Axel-Naumann commented 1 year ago

It's a traditional double delete, here as a global static in the interpreter memory. We need to find out which object it is, and why it's registered twice as static global. @pcanal do you think you can try to reproduce this? If so please take it. If not please assign it to me and I will debug next week (I'm off now).

pcanal commented 1 year ago

@Dr15Jones Can you remind me the reproducer?

Dr15Jones commented 1 year ago

@makortel could you help Philippe to reproduce the problem?

davidlange6 commented 1 year ago

something like

scram p CMSSW_13_2_ROOT628_X_2023-05-22-2300
cd CMSSW_13_2_ROOT628_X_2023-05-22-2300/src
cmsenv
git cms-addpkg DataFormats/Scouting
scram b
scram b runtests
makortel commented 1 year ago

Just for the record, I shared a simpler recipe to Philippe.

makortel commented 1 year ago

https://github.com/cms-sw/cmssw/pull/41964 removes the failing tests (after better tests were developed).

@pcanal Is there a need to preserve a setup to reproduce the crash?

pcanal commented 1 year ago

Yes, this is not resolved.

makortel commented 1 year ago

@smuzaffar Would it be feasible to have a longer-than-IB-lifetime build for ROOT628? Or do we keep the tests failing for now?

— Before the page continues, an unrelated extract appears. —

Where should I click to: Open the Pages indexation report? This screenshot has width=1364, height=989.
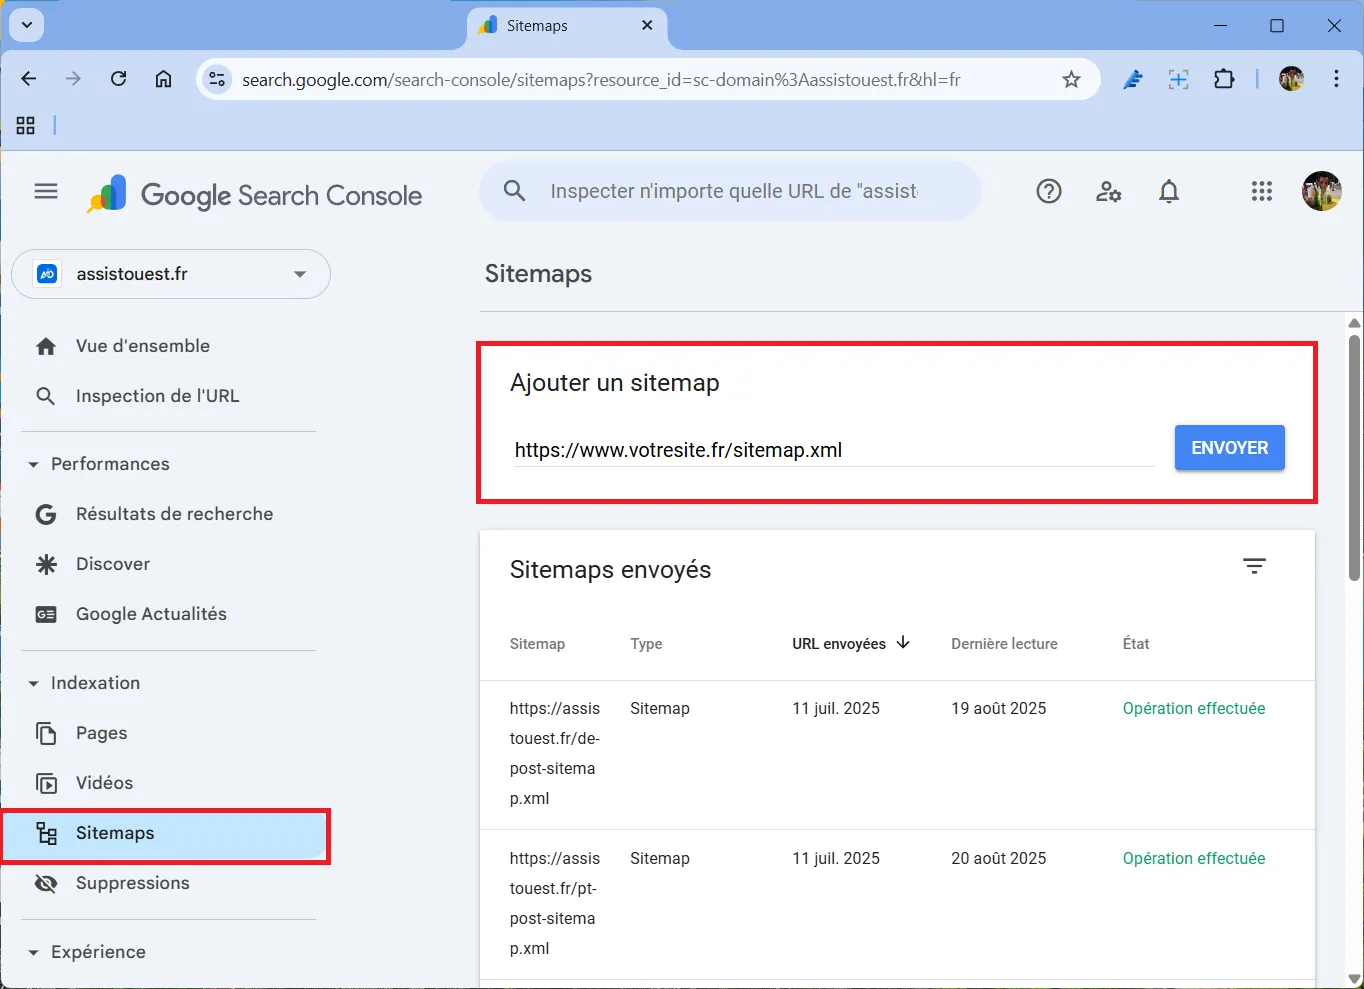101,733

smuzaffar commented 1 year ago

I would say, let the test fail for now.

Dr15Jones commented 1 year ago

So I did a small amount of testing and I see the failure using the following minimum python

import ROOT

f = ROOT.TFile.Open("testDataFormatsScoutingRun2_step1.root")
e = ROOT.fwlite.Event(f)

the job fails as it is attempting to shutdown.

hahnjo commented 1 year ago

I believe this may also be fixed via https://github.com/cms-sw/cmssw/pull/42628, can you confirm?

makortel commented 1 year ago

It seems so. The last failures were in CMSSW_13_3_ROOT6_X_2023-08-28-2300, and https://github.com/cms-sw/cmssw/pull/42628 was merged in CMSSW_13_3_X_2023-08-29-1100. So far there has been 6 IBs (x2 to cover both 6.28 and master) without these failures. I also tested the simple reproducer of https://github.com/cms-sw/cmssw/issues/41222#issuecomment-1629517319 in CMSSW_13_3_ROOT628_X_2023-09-03-2300, and the job succeeded now.

makortel commented 1 year ago

+core

cmsbuild commented 1 year ago

This issue is fully signed and ready to be closed.

makortel commented 1 year ago

@cmsbuild, please close

makortel commented 1 year ago

I'm going to now proceed with the deletion of these unit tests (as they were superseded earlier, and were kept only to the investigation of this issue). If anyone subscribed thinks there would still be value in keeping the tests, scream soon.